United States v. Marshall Silver Mining Co., 129 U.S. 579 (1889)
U.S. Supreme Court
United States v. Marshall Silver Mining Co., 129 U.S. 579 (1889)
United States v. Marshall Silver Mining Company
No. 17
Argued November 20, 1888
Decided March 5, 1889
129 U.S. 579
APPEAL FROM THE CIRCUIT COURT OF THE
UNITED STATES FOR THE DISTRICT OF COLORADO
Syllabus
When the United States retires from the prosecution of a suit instituted to vacate a patent of public land without causing the appeal to be dismissed, and another party, claiming the same land under another patent, is in court to prosecute the appeal, this Court will not dismiss it on the motion of the appellee as of right, but will look into the case, and if the circumstances require it, will hear argument on the case and decide it.

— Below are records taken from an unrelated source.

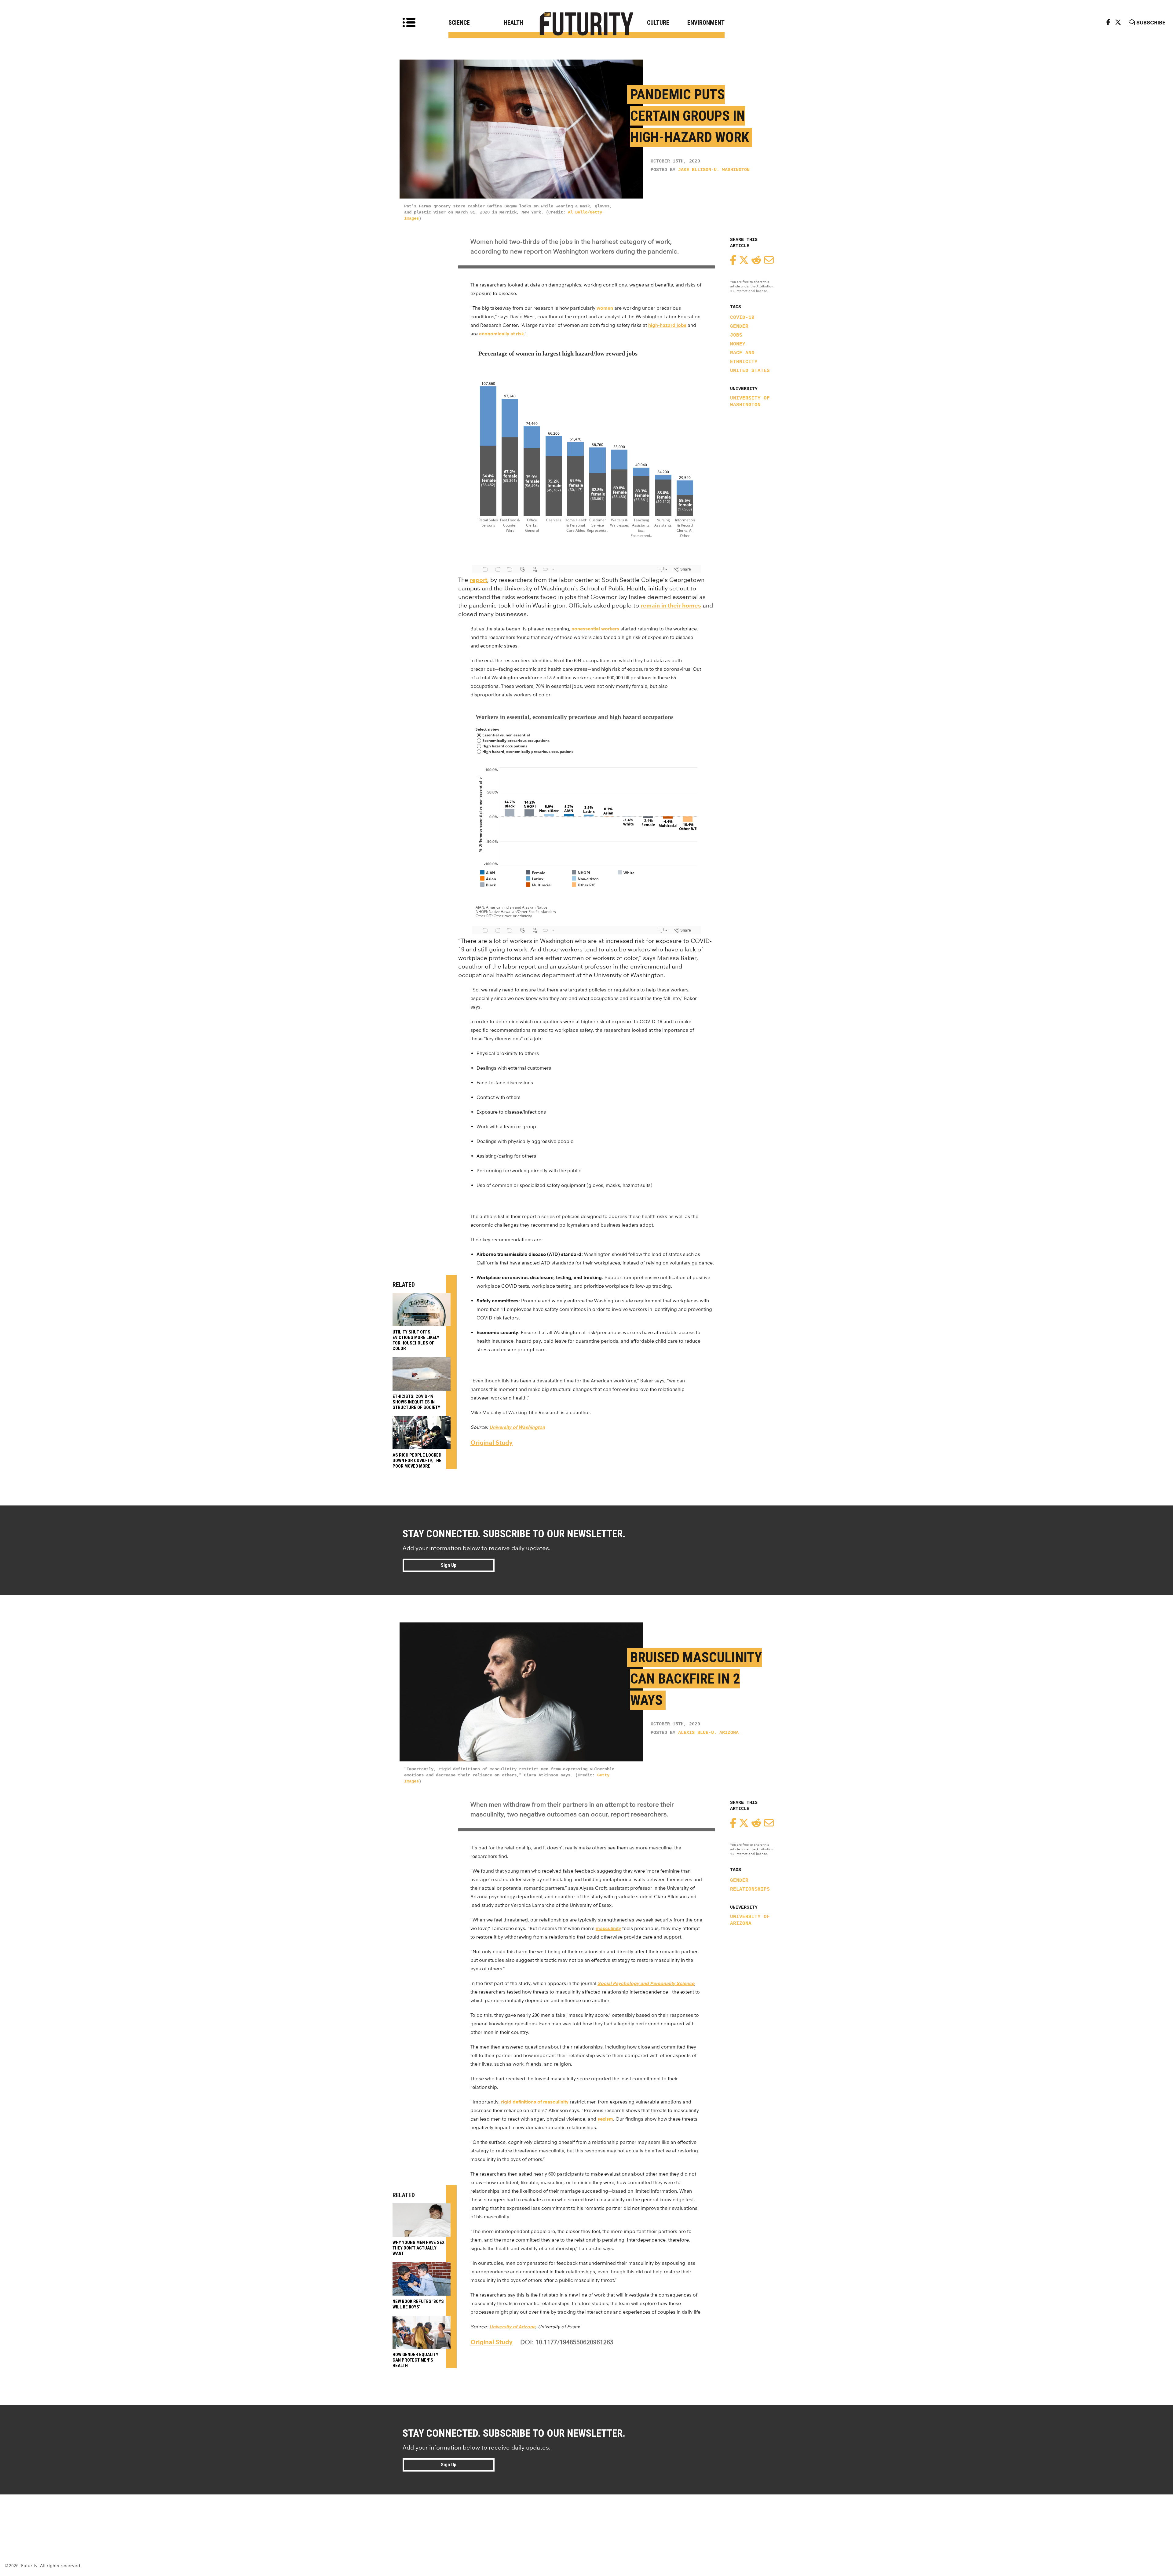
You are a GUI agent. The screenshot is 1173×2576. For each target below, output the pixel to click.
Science (459, 22)
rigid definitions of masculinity (534, 2102)
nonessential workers (595, 629)
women (605, 308)
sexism (605, 2119)
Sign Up (448, 1565)
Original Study (491, 1442)
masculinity (608, 1928)
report (478, 579)
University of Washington (750, 402)
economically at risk (501, 334)
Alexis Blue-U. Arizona (708, 1732)
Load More (586, 2516)
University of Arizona (750, 1920)
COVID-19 (742, 317)
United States (750, 371)
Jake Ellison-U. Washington (714, 170)
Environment (706, 22)
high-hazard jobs (667, 325)
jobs (736, 335)
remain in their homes (671, 605)
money (737, 344)
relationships (750, 1889)
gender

Errors and irregularities in the process of entering and procuring title to public lands should be corrected in the Land Department, so long as there are means for revising the proceedings and correcting the errors. Silence for more than eight years after a party has abandoned a contract for a patent of mineral land, and has submitted to a decision of the question by the Land Department, however erroneous, is such laches as
amounts to acquiescence in the proceedings and precludes a court of equity from interfering to annul them.